I'm doing the testing OFF the bike. Happens on both sides. Just standing and stepping on the crank at the pedal. Click and creak. It's ugly.


----------



## Stratmosphere (Feb 28, 2007)

It's under warranty but...the last time one of my bikes saw my local shop they gouged the carbon crown on an S-Works Stumpy doing fork service. Also the rear tire on this bike was sliced at the bead when assembled (which I belive would be Specialized). I bought the bike out of town. I try to avoid anyone else touching the bikes at all costs.


----------



## roadie01 (Apr 13, 2010)

I had a similar problem on my 2006 S-Works Tarmac SL. There probably have been some changes to the S-Works cranks since then. Mine used a 4mm allen key to remove the 'dust' cover bolt and an extened 5mm to reach the center bolt that held the two spindle halfs together. 

I fixed the bearing creaking by applying a thin coat of blue threadlocking compound to the bearing/cup mating surface, letting it dry over night and presto. I was good for about 6 months of good riding. I'm nto sure this will work with an SL3 frame. The Tarmac SL3 at the LBS had a carbon OSBB shell not metal as in my SL. 

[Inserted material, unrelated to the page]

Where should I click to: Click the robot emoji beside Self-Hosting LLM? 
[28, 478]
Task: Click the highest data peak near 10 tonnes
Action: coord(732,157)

This may not apply due to the changes "improvements" the big S has made in the OSBB system since 2006. 

As an ex LBS mechanic if this is a new bike take it back and request the Specialized sales rep look at it. While they may not be a trained mechanic it is important for issues like your to be reported back. The Specialized rep is also the first line (save the LBS) in the warranty process should there be a defect in your bike. 

If the shop damaged the carbon crown and you can prove it was not damaged prior to being dropped off for service report them to Specialized. That's the point of being an Authorized Dealer, they represent the brand they are selling. 

I'm curious it the tire was sliced how did you get out the shop door with a flat? 

You should be able to go to any Specialized dealer to get your bike looked at.


----------



## crashracer (May 10, 2004)

Before you take the bike in, try tightening the QRs, remove the seatpost and remove the bottle cages. Then try your click test. If it's gone, install the the post and cages and see if it returns. The number one reason for clicks is QRs followed by the seatpost.


----------



## Stratmosphere (Feb 28, 2007)

UPDATE: It was the BB cups. Some grease on them, but apparently not enough. The cups get grease according to the Specialized 2011 docs.Hopefully this will last a while. Some type of carbon safe Loctite wouldn't be a bad idea if it comes back. I use Tacx on the seatpost (if was slipping after OEM torque with a $100 wrench before the Tacx).

The tire. The bike was bought from afar. Said it aired up, but was never ridden. It will air up for a minute until it all comes out the weep holes in the rim. I know what those slashes look like on that tire from a tire iron cause I put a tiny one on the new tire I mounted.

Noise is gone from the "step" test in the garage, now for a ride.


----------



## Gearhead65 (Jan 23, 2010)

I have a 2009 Roubaix with a BB30 Bottom bracket and have had issues with creaking. In 2009, the bearings were set directly into an alloy sleeve that was inside the carbon frame. The Specialized instructions for these are to set the bearings with a Loctite bearing compound...I believe 640 or 641, NOT their threadlocking compound.

For your model year Roubaix, I believe they changed the design to eliminate the alloy sleeve, but have nylon (or some type of plastic) cups that the bearings are in as the nylon cup is pressed into the carbon BB. Your solution of grease is the best solution there. I would not try to use any Loctite compound on your design. 

Also, make sure your crank is giving the proper 'preload' to the bearings. For example with a SRAM setup there is a wavy washer that gives slight pressure to the bearings.


----------



## Stratmosphere (Feb 28, 2007)

Gearhead65 said:


> I have a 2009 Roubaix with a BB30 Bottom bracket and have had issues with creaking. In 2009, the bearings were set directly into an alloy sleeve that was inside the carbon frame. The Specialized instructions for these are to set the bearings with a Loctite bearing compound...I believe 640 or 641, NOT their threadlocking compound.
> 
> For your model year Roubaix, I believe they changed the design to eliminate the alloy sleeve, but have nylon (or some type of plastic) cups that the bearings are in as the nylon cup is pressed into the carbon BB. Your solution of grease is the best solution there. I would not try to use any Loctite compound on your design.
> 
> Also, make sure your crank is giving the proper 'preload' to the bearings. For example with a SRAM setup there is a wavy washer that gives slight pressure to the bearings.


Right, plastic cups into the carbon BB. I used a generous amount of Phil's. Wavy washers were in place per the Specialized diagram. Thanks for the help everyone. Stupid technology!


----------



## Stratmosphere (Feb 28, 2007)

*I was wrong (again)*

I was holding onto the seatpost while testing the BB noise. When I didn't, no noise. Test ride and the noise is there. Get home and remove the seatpost. It's "chipped" front and rear at the top of the insertion point. Not good. Swapped to another SW seapost I had, checked the frame for sharp edges, put TACX on the frame and post and torqued to spec. We will see if that helps.


----------